» **PROBLEM DETAILS**
Your answer should be the full set of records, printed exactly as they stand.

» **Pixel coordinate grounding data**
####################
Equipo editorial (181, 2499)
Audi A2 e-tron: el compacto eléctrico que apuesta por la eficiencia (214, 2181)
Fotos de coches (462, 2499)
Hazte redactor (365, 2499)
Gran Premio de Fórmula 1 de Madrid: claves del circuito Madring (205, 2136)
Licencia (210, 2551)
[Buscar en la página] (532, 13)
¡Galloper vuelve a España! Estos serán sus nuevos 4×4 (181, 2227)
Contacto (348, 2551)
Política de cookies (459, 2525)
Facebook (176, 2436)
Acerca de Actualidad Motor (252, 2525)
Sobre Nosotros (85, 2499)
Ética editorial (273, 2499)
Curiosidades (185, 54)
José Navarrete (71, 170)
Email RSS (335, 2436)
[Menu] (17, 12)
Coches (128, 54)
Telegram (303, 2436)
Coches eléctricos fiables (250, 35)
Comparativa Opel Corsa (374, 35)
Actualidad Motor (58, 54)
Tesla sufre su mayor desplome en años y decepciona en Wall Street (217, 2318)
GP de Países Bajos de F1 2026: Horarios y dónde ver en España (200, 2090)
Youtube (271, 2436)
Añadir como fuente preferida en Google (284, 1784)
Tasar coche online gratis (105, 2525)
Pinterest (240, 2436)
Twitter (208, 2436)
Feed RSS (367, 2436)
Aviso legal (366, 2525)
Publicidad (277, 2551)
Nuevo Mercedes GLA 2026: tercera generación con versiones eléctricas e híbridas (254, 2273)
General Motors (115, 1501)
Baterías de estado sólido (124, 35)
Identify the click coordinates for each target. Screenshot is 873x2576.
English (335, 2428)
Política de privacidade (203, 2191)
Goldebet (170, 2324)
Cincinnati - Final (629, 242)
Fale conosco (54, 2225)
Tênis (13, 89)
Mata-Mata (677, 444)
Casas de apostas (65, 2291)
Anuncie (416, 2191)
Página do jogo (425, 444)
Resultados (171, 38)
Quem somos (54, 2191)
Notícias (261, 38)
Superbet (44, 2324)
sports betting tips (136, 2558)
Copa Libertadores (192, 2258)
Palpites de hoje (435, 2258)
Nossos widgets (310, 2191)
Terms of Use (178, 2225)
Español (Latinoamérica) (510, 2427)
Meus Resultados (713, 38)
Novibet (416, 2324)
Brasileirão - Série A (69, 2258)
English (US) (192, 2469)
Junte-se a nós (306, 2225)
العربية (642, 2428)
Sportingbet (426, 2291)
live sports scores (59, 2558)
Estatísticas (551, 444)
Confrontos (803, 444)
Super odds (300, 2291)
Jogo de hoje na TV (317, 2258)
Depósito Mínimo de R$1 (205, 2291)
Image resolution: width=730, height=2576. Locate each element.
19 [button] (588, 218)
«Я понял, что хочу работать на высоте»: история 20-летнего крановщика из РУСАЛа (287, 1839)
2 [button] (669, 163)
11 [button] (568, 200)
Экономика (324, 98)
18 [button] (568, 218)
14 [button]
####################
» **WRITTEN SOLUTION**
Equipo editorial (181, 2499)
Audi A2 e-tron: el compacto eléctrico que apuesta por la eficiencia (214, 2181)
Fotos de coches (462, 2499)
Hazte redactor (365, 2499)
Gran Premio de Fórmula 1 de Madrid: claves del circuito Madring (205, 2136)
Licencia (210, 2551)
[Buscar en la página] (532, 13)
¡Galloper vuelve a España! Estos serán sus nuevos 4×4 (181, 2227)
Contacto (348, 2551)
Política de cookies (459, 2525)
Facebook (176, 2436)
Acerca de Actualidad Motor (252, 2525)
Sobre Nosotros (85, 2499)
Ética editorial (273, 2499)
Curiosidades (185, 54)
José Navarrete (71, 170)
Email RSS (335, 2436)
[Menu] (17, 12)
Coches (128, 54)
Telegram (303, 2436)
Coches eléctricos fiables (250, 35)
Comparativa Opel Corsa (374, 35)
Actualidad Motor (58, 54)
Tesla sufre su mayor desplome en años y decepciona en Wall Street (217, 2318)
GP de Países Bajos de F1 2026: Horarios y dónde ver en España (200, 2090)
Youtube (271, 2436)
Añadir como fuente preferida en Google (284, 1784)
Tasar coche online gratis (105, 2525)
Pinterest (240, 2436)
Twitter (208, 2436)
Feed RSS (367, 2436)
Aviso legal (366, 2525)
Publicidad (277, 2551)
Nuevo Mercedes GLA 2026: tercera generación con versiones eléctricas e híbridas (254, 2273)
General Motors (115, 1501)
Baterías de estado sólido (124, 35)
Identify the click coordinates for each target. Screenshot is 873x2576.
English (335, 2428)
Política de privacidade (203, 2191)
Goldebet (170, 2324)
Cincinnati - Final (629, 242)
Fale conosco (54, 2225)
Tênis (13, 89)
Mata-Mata (677, 444)
Casas de apostas (65, 2291)
Anuncie (416, 2191)
Página do jogo (425, 444)
Resultados (171, 38)
Quem somos (54, 2191)
Notícias (261, 38)
Superbet (44, 2324)
sports betting tips (136, 2558)
Copa Libertadores (192, 2258)
Palpites de hoje (435, 2258)
Nossos widgets (310, 2191)
Terms of Use (178, 2225)
Español (Latinoamérica) (510, 2427)
Meus Resultados (713, 38)
Novibet (416, 2324)
Brasileirão - Série A (69, 2258)
English (US) (192, 2469)
Junte-se a nós (306, 2225)
العربية (642, 2428)
Sportingbet (426, 2291)
live sports scores (59, 2558)
Estatísticas (551, 444)
Confrontos (803, 444)
Super odds (300, 2291)
Jogo de hoje na TV (317, 2258)
Depósito Mínimo de R$1 (205, 2291)
Image resolution: width=730, height=2576. Locate each element.
19 [button] (588, 218)
«Я понял, что хочу работать на высоте»: история 20-летнего крановщика из РУСАЛа (287, 1839)
2 [button] (669, 163)
11 [button] (568, 200)
Экономика (324, 98)
18 [button] (568, 218)
14 [button]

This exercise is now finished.